Look, I could totally watch a montage of Michael Jordan dunking over the gangly white goofs/legends that mostly make up the Boston Celtics set to LL Cool J’s “I’m Bad” for hours straight. That is to say, the ten-hour ESPN/Netflix documentary The Last Dance, which in episode two (of ten) has a brief sequence that shows just that, is made for dudes like me. It is about basketball, that is all it needed to do to get me watching. That’s the sick thing about sports, they don’t have to be good or compelling, they just have to be. And there aren’t any sports happening right now which makes this ambitious, meandering documentary that uses the 1997-1998 Chicago Bulls season (the last one with Jordan and, therefore, the last time the Jordan-led team won big) as scaffolding for a larger story about Michael Jordan, the closest we all can currently get to sports.
There have been other attempts to do sports during the pandemic. A few weeks ago, there was a “virtual” tournament in which NBA and WNBA players went about a game of H-O-R-S-E communicating over live streams from their phones, though it mostly just had me, as I watched players in their personal gyms or hoops outside, once again noting the income gap between the men of the NBA and the women of the WNBA. Man do those NBA guys have nicer things.
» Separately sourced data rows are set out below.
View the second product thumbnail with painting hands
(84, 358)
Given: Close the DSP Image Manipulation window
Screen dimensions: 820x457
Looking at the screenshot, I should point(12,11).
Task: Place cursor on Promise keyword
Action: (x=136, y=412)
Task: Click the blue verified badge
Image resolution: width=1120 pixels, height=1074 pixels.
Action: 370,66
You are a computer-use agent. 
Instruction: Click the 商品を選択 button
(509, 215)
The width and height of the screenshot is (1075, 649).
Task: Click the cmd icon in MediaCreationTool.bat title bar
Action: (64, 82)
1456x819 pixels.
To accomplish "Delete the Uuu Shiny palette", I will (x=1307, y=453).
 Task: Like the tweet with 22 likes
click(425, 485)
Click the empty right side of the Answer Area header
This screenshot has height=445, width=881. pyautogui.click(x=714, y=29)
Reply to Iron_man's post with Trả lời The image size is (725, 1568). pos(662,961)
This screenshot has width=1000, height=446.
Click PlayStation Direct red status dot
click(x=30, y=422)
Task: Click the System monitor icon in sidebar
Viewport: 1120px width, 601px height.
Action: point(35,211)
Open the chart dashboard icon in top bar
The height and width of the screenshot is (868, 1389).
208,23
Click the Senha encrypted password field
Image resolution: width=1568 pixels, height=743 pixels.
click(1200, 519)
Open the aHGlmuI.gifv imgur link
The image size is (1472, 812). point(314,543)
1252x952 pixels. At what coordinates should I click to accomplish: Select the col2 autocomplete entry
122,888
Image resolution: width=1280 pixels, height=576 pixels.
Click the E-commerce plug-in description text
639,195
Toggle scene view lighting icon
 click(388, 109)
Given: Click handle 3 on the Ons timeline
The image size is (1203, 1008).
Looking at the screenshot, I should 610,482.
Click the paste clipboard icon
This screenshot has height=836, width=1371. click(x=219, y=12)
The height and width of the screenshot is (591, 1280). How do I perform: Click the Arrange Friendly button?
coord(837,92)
And The Last Dance has something for those who can’t subsist on simply seeing sports happening on a screen—it also chips away at the idea of Michael Jordan and shows him to be a driven, thoughtful, complicated man, brand, and bully. Jordan, who provided director Jason Hehir a lot of access, comes off more like a more normal person than he usually does, and the sheer volume of footage of Jordan here also unravels whatever image he’d like to present. A moment where he lectures young Bulls player Scott Burrell for not taking the game seriously and says he’s an “alcoholic”—all presented in jest but everyone knows he means it on some level—is just awful to watch. That Jordan—who as The Nation’s Dave Zirin noted, ostensibly had final cut here—allowed that clip says something about how he sees himself and how he’s willing to let others see him.